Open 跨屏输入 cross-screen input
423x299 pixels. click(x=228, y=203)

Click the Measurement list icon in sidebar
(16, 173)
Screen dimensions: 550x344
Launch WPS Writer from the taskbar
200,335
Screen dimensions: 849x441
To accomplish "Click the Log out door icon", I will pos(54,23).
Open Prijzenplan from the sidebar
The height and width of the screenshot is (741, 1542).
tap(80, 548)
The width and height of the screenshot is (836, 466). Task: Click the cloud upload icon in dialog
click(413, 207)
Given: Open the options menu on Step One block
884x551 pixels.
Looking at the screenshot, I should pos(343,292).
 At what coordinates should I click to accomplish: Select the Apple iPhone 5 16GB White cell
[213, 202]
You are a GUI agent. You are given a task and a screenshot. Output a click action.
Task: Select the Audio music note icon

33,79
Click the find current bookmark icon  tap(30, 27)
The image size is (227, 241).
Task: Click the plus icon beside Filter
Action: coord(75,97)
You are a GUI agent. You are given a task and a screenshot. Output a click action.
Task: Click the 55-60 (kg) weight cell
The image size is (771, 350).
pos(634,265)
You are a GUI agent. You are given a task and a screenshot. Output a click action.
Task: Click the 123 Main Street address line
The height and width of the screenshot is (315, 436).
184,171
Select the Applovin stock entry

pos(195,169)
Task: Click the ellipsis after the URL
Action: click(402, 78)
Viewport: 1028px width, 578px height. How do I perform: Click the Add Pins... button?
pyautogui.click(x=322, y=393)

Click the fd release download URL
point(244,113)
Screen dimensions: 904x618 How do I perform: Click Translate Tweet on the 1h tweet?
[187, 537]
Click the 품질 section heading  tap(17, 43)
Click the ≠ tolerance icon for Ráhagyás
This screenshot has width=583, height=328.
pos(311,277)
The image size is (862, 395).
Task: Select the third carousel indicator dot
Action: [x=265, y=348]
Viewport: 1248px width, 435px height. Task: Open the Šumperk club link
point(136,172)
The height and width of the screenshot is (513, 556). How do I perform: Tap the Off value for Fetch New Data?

+++++

— ASSIGNED TASK —
Would you return, unchanged, the lines from the one containing "Screen dimensions: 904x618" through the end of the entries?

— FINISHED TASK —
Screen dimensions: 904x618 How do I perform: Click Translate Tweet on the 1h tweet?
[187, 537]
Click the 품질 section heading  tap(17, 43)
Click the ≠ tolerance icon for Ráhagyás
This screenshot has width=583, height=328.
pos(311,277)
The image size is (862, 395).
Task: Select the third carousel indicator dot
Action: [x=265, y=348]
Viewport: 1248px width, 435px height. Task: Open the Šumperk club link
point(136,172)
The height and width of the screenshot is (513, 556). How do I perform: Tap the Off value for Fetch New Data?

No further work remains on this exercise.